Exercise:
Work out how many lines in the data below contain "next", and state that count with nothing added.

Records shown:
═══
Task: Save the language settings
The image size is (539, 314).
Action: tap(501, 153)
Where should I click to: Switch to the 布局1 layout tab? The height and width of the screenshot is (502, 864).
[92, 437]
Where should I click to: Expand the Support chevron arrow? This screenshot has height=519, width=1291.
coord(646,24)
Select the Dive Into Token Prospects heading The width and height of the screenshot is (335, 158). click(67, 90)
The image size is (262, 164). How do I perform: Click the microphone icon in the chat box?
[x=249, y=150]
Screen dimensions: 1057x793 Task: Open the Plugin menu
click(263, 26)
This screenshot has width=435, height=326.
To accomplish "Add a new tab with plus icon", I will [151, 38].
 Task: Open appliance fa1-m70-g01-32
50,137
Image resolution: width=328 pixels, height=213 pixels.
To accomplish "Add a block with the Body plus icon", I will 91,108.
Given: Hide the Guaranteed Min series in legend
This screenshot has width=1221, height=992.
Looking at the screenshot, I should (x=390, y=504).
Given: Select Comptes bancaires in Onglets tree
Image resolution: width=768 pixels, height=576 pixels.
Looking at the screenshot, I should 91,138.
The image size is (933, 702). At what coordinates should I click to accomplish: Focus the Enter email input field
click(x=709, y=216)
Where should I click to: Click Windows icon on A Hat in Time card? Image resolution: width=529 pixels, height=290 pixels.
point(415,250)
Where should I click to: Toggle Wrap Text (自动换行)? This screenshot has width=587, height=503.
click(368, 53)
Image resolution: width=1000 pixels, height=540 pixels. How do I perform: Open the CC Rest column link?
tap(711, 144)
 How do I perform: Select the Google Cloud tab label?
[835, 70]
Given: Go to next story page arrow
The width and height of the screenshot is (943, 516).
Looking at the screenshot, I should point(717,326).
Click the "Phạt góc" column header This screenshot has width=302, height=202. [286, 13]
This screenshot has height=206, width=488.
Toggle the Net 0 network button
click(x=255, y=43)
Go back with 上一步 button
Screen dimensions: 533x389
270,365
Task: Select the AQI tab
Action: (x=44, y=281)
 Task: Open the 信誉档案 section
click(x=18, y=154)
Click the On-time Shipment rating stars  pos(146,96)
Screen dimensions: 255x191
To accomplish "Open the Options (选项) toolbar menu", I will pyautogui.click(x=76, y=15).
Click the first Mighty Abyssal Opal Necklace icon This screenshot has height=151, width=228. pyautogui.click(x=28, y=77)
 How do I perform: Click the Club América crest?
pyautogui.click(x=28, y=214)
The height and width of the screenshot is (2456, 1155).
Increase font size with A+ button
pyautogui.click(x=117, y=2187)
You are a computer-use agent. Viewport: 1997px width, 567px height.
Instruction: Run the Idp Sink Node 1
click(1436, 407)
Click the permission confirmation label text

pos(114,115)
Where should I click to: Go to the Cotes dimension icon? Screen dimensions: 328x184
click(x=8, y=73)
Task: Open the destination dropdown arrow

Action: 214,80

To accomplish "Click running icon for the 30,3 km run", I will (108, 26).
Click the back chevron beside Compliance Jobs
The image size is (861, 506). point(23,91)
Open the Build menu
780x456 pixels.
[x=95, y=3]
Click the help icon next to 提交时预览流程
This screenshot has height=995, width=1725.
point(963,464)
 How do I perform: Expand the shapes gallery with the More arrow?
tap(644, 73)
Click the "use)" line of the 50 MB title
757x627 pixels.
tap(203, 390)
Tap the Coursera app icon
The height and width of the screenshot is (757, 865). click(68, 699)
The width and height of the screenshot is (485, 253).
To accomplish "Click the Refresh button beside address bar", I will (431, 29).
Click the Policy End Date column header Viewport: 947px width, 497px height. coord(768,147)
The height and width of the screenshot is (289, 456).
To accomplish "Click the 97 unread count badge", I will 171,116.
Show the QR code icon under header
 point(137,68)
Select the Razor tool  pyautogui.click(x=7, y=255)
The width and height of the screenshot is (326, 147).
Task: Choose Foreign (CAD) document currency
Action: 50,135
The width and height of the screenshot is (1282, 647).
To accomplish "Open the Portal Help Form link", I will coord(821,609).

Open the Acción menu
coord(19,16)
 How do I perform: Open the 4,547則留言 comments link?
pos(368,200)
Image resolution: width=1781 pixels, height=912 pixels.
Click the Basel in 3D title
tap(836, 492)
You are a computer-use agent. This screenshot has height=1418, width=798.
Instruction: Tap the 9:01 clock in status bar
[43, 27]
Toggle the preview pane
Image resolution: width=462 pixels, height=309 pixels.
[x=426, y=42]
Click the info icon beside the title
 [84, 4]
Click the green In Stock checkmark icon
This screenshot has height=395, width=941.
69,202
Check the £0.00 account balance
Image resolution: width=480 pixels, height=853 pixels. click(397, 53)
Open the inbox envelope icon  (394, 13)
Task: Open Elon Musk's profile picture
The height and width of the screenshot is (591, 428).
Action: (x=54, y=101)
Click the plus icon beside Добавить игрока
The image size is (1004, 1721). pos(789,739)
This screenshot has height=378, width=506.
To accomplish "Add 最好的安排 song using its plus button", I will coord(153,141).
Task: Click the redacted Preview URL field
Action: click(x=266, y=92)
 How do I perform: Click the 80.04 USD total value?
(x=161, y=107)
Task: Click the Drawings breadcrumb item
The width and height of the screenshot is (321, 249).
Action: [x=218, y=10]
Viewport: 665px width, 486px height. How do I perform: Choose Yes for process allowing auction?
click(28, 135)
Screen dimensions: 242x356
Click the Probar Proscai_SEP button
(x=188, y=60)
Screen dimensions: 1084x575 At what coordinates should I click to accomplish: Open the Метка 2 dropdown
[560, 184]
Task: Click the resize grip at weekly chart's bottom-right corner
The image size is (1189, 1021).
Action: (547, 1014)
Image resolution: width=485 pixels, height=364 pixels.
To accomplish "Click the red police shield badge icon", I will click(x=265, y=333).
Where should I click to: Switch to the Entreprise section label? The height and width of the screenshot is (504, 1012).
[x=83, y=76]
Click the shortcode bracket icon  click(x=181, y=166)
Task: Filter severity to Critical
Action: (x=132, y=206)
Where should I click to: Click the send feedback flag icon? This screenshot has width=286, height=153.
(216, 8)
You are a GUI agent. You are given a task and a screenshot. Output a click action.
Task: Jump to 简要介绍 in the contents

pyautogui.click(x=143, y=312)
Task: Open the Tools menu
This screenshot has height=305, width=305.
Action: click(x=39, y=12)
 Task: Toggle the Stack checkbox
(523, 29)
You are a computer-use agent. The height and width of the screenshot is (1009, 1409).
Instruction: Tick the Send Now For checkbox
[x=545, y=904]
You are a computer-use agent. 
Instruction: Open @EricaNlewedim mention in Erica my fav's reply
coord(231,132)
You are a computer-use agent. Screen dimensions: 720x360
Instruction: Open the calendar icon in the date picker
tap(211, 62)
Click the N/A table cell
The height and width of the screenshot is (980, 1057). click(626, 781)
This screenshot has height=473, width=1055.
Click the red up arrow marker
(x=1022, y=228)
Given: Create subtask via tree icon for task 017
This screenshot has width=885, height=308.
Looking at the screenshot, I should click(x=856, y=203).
═══
Solution to this exercise:
2